**Brief:** I need all the entries repeated exactly as written.

---

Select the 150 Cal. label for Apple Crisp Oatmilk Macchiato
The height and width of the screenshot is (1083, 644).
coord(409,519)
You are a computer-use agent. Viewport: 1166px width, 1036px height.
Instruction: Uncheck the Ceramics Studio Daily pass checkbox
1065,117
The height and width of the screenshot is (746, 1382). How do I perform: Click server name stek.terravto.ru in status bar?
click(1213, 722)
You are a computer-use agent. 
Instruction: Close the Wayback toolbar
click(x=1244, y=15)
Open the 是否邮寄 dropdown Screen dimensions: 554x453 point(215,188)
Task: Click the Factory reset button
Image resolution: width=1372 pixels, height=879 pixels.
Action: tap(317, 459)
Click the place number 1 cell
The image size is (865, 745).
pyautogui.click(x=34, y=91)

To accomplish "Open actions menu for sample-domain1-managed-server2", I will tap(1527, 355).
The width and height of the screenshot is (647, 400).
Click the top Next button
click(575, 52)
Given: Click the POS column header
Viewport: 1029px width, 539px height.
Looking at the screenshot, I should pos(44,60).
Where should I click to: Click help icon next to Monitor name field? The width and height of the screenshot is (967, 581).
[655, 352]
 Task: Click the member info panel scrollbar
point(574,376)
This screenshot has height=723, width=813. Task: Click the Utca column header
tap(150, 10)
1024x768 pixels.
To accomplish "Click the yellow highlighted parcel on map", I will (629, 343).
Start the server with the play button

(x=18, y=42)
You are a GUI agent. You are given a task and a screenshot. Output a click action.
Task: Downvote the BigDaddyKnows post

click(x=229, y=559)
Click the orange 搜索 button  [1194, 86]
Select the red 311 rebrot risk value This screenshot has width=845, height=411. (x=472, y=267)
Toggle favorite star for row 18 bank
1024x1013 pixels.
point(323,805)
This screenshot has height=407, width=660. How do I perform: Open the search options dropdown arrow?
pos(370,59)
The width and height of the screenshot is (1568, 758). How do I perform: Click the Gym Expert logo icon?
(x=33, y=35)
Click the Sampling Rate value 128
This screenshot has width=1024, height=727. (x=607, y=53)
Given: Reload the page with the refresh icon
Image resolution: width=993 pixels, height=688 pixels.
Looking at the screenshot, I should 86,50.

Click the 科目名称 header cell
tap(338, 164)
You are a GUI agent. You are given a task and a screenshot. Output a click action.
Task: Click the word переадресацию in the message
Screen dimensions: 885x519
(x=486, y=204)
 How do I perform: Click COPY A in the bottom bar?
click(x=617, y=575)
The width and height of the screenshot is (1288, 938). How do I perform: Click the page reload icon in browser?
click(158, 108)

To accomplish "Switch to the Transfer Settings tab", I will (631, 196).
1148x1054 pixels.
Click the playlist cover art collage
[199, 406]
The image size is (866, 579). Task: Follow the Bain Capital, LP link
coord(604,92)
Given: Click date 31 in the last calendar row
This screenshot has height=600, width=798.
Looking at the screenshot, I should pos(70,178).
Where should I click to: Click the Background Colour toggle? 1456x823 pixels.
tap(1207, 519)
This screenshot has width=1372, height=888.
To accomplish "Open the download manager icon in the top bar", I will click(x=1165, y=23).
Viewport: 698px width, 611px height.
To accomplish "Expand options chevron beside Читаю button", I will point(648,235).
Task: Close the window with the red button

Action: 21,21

---

**Task solution:**
Select the 150 Cal. label for Apple Crisp Oatmilk Macchiato
The height and width of the screenshot is (1083, 644).
coord(409,519)
You are a computer-use agent. Viewport: 1166px width, 1036px height.
Instruction: Uncheck the Ceramics Studio Daily pass checkbox
1065,117
The height and width of the screenshot is (746, 1382). How do I perform: Click server name stek.terravto.ru in status bar?
click(1213, 722)
You are a computer-use agent. 
Instruction: Close the Wayback toolbar
click(x=1244, y=15)
Open the 是否邮寄 dropdown Screen dimensions: 554x453 point(215,188)
Task: Click the Factory reset button
Image resolution: width=1372 pixels, height=879 pixels.
Action: tap(317, 459)
Click the place number 1 cell
The image size is (865, 745).
pyautogui.click(x=34, y=91)

To accomplish "Open actions menu for sample-domain1-managed-server2", I will tap(1527, 355).
The width and height of the screenshot is (647, 400).
Click the top Next button
click(575, 52)
Given: Click the POS column header
Viewport: 1029px width, 539px height.
Looking at the screenshot, I should pos(44,60).
Where should I click to: Click help icon next to Monitor name field? The width and height of the screenshot is (967, 581).
[655, 352]
 Task: Click the member info panel scrollbar
point(574,376)
This screenshot has height=723, width=813. Task: Click the Utca column header
tap(150, 10)
1024x768 pixels.
To accomplish "Click the yellow highlighted parcel on map", I will (629, 343).
Start the server with the play button

(x=18, y=42)
You are a GUI agent. You are given a task and a screenshot. Output a click action.
Task: Downvote the BigDaddyKnows post

click(x=229, y=559)
Click the orange 搜索 button  [1194, 86]
Select the red 311 rebrot risk value This screenshot has width=845, height=411. (x=472, y=267)
Toggle favorite star for row 18 bank
1024x1013 pixels.
point(323,805)
This screenshot has height=407, width=660. How do I perform: Open the search options dropdown arrow?
pos(370,59)
The width and height of the screenshot is (1568, 758). How do I perform: Click the Gym Expert logo icon?
(x=33, y=35)
Click the Sampling Rate value 128
This screenshot has width=1024, height=727. (x=607, y=53)
Given: Reload the page with the refresh icon
Image resolution: width=993 pixels, height=688 pixels.
Looking at the screenshot, I should 86,50.

Click the 科目名称 header cell
tap(338, 164)
You are a GUI agent. You are given a task and a screenshot. Output a click action.
Task: Click the word переадресацию in the message
Screen dimensions: 885x519
(x=486, y=204)
 How do I perform: Click COPY A in the bottom bar?
click(x=617, y=575)
The width and height of the screenshot is (1288, 938). How do I perform: Click the page reload icon in browser?
click(158, 108)

To accomplish "Switch to the Transfer Settings tab", I will (631, 196).
1148x1054 pixels.
Click the playlist cover art collage
[199, 406]
The image size is (866, 579). Task: Follow the Bain Capital, LP link
coord(604,92)
Given: Click date 31 in the last calendar row
This screenshot has height=600, width=798.
Looking at the screenshot, I should pos(70,178).
Where should I click to: Click the Background Colour toggle? 1456x823 pixels.
tap(1207, 519)
This screenshot has width=1372, height=888.
To accomplish "Open the download manager icon in the top bar", I will click(x=1165, y=23).
Viewport: 698px width, 611px height.
To accomplish "Expand options chevron beside Читаю button", I will point(648,235).
Task: Close the window with the red button

Action: 21,21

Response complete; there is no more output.